On February 26, 1997, a meeting was held in New York City for the purpose of discussing the reorganization. In his deposition, Pierce testified that the decision was made at the meeting to develop a new severance plan but that the specific terms of the plan were not discussed. Pierce’s recollection was that “[t]he only discussion under the terms was kind of a general view that [Stevenson] and I expressed] that ... it would be nice if we could be more generous than what the existing ... policy called for. But other than that there weren’t any discussions on the terms.” At the time of the New York meeting, Kwasha Lipton had not yet responded to Stevenson’s request for information on the cost to provide alternative levels of severance benefits to terminated employees.

On March 2, 1997, the reorganization was discussed at a meeting held in Salt Lake City. The meeting was attended by Leslie, Pierce, Skaer, Stevenson, and two additional members of Kennecott’s executive committee. Notes made at the March 2 meeting by Skaer indicate that the terms of the proposed severance plan were discussed in some detail. Skaer’s notes also state that cost information had still not been received from Kwasha Lipton.

After the March 2 meeting, Kennecott’s managers began assessing the staffing requirements of the reorganized company. The cost information was received from Kwasha Lipton on March 6, 1997. Stevenson testified in his deposition that he discussed the specific terms of the severance package with Leslie on March 12, and Leslie “concurre[d] that this was the— these were the terms that we were going to run with in having Kwasha [Lipton] prepare final calculations.”

Kennecott’s reorganization was publicly announced on March 18, 1997, the same day the Severance Plan was adopted and the reduction-in-force was communicated to Kennecott employees. Pursuant to the express terms of the Severance Plan, plan participants included only those employees who received a termination notice from Kennecott stating “that his or her employment is being terminated and that he or she is a Participant in the Plan.”

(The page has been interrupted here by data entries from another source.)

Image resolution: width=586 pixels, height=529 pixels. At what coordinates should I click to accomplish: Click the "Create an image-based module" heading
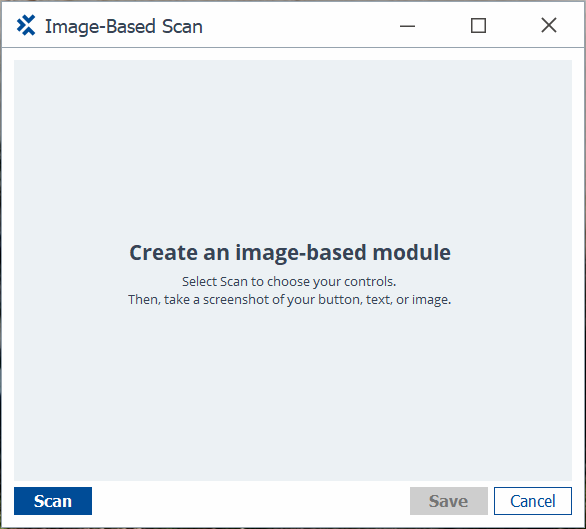(290, 252)
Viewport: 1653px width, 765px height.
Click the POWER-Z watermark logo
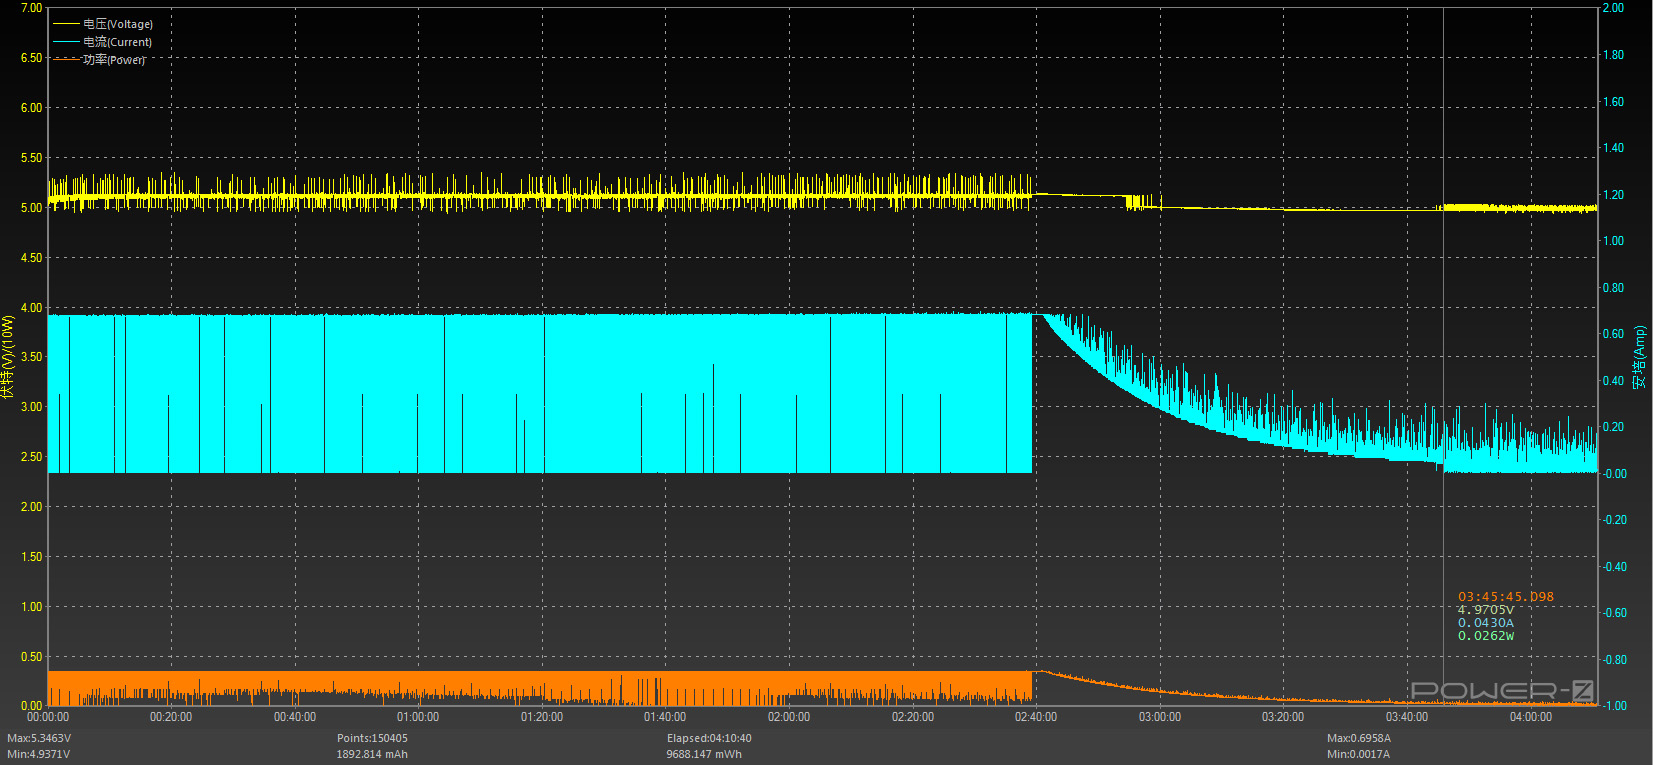tap(1501, 691)
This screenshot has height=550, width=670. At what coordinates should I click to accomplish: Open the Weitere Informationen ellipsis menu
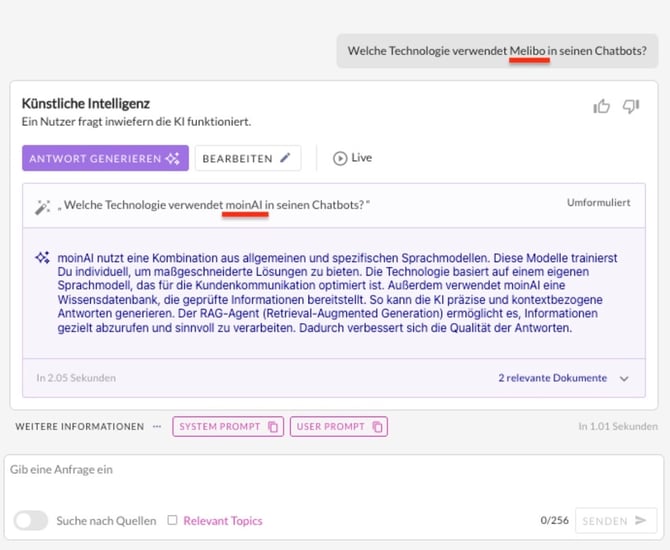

*701 B. Winkel’s Retirement

Winkel was employed by Kennecott for approximately thirty years. In November 1996, Winkel began contemplating retirement. According to Winkel, he sent an electronic message to Debbie Kawaguchi, Kennecott’s Benefits Manager, in January 1997, stating “that I was turning in my resignation as a means of retiring.” Kawaguchi informed Winkel that he could increase his retirement benefit by using his accrued vacation time. Based on Kawaguchi’s suggestion, Winkel decided to take five weeks of accrued vacation time and changed the effective date of his retirement from March 1, 1997 to April 1, 1997.